_Work to be completed:_ Transcribe all the lines below exactly. Omit the pictures.
*** Provided records Section Begins ***
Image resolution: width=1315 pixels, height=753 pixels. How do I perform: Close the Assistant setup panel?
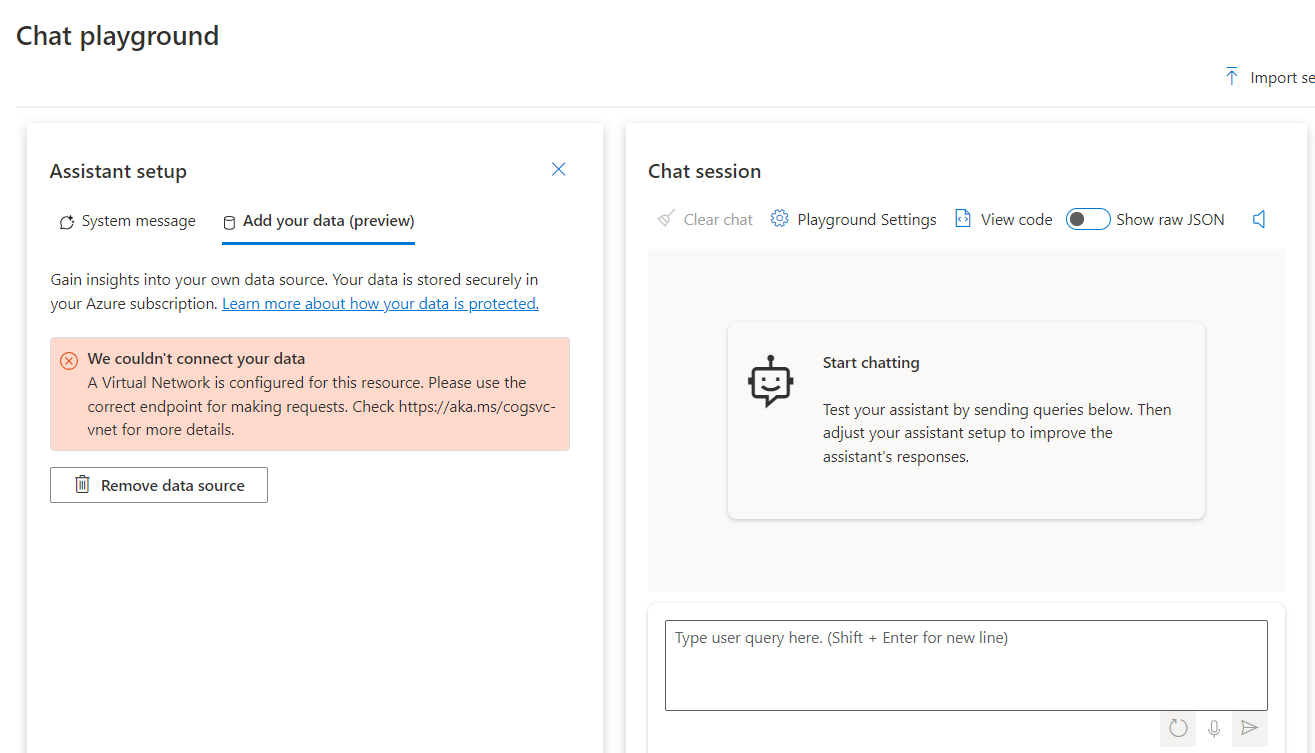click(559, 169)
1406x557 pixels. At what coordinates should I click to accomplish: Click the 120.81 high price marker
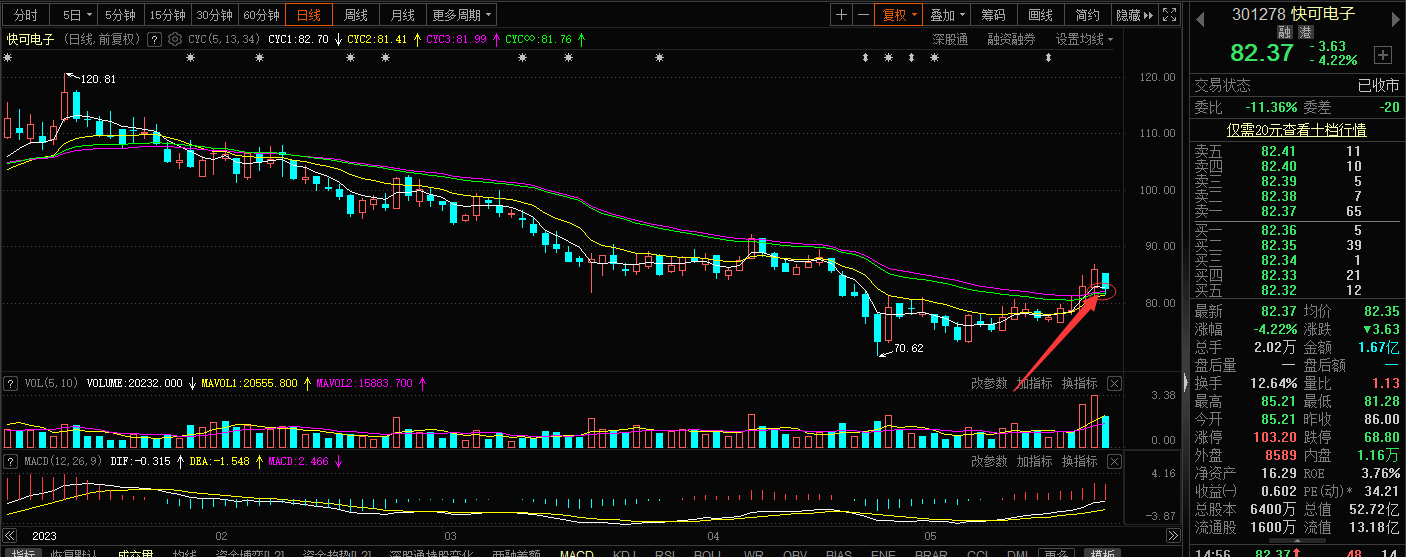[x=97, y=79]
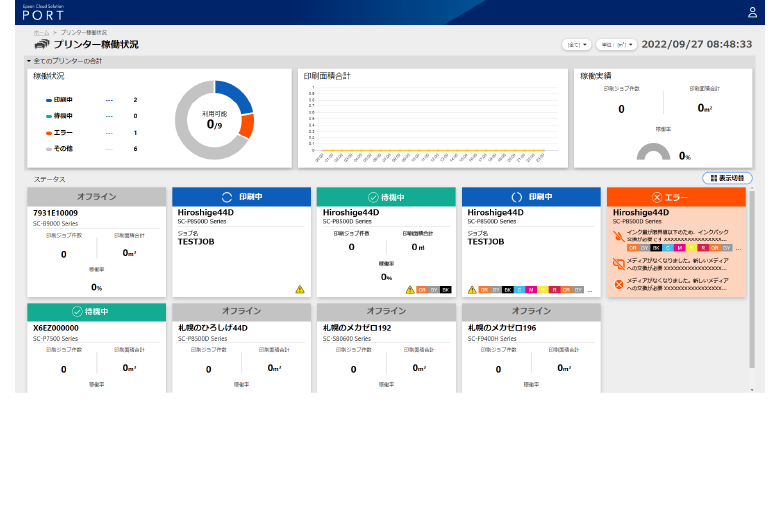Open the 7931E10009 offline printer card

pyautogui.click(x=96, y=250)
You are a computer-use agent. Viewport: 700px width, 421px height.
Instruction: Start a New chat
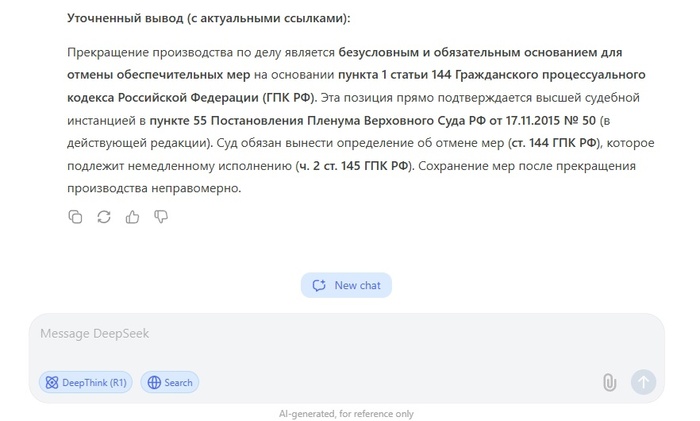point(346,285)
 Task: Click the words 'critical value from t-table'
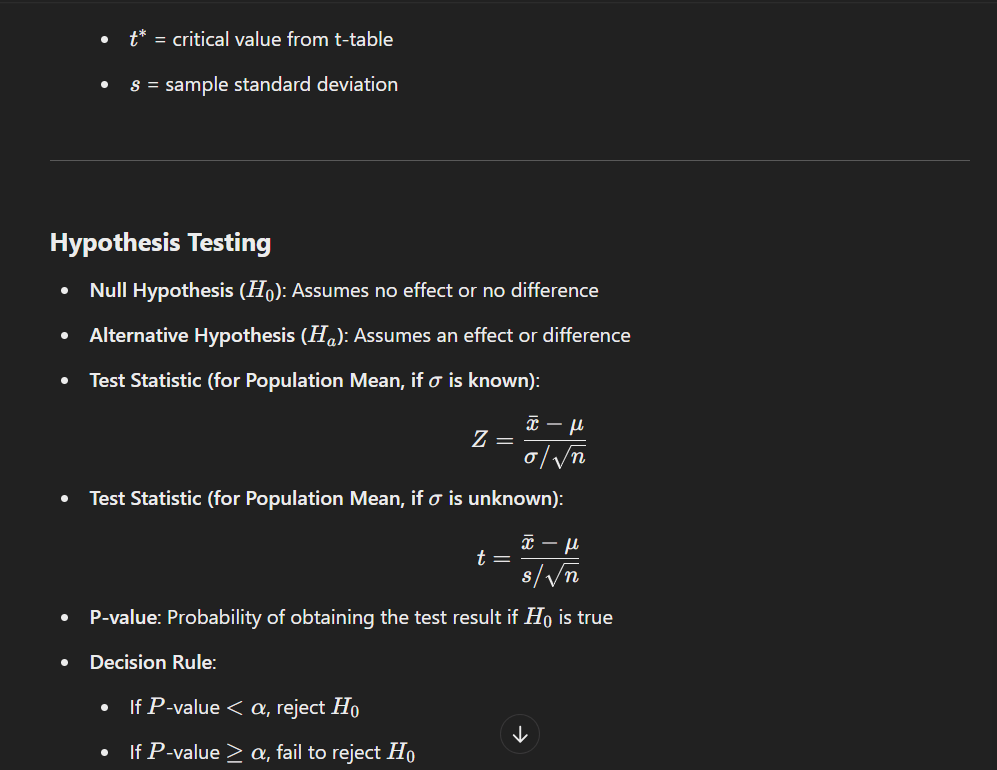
*** Provided records Section Ends ***
_The answer:_
Image resolution: width=1315 pixels, height=753 pixels. How do I perform: Close the Assistant setup panel?
click(559, 169)
1406x557 pixels. At what coordinates should I click to accomplish: Click the 120.81 high price marker
[x=97, y=79]
Open the 7931E10009 offline printer card

pyautogui.click(x=96, y=250)
You are a computer-use agent. Viewport: 700px width, 421px height.
Instruction: Start a New chat
point(346,285)
 Task: Click the words 'critical value from t-table'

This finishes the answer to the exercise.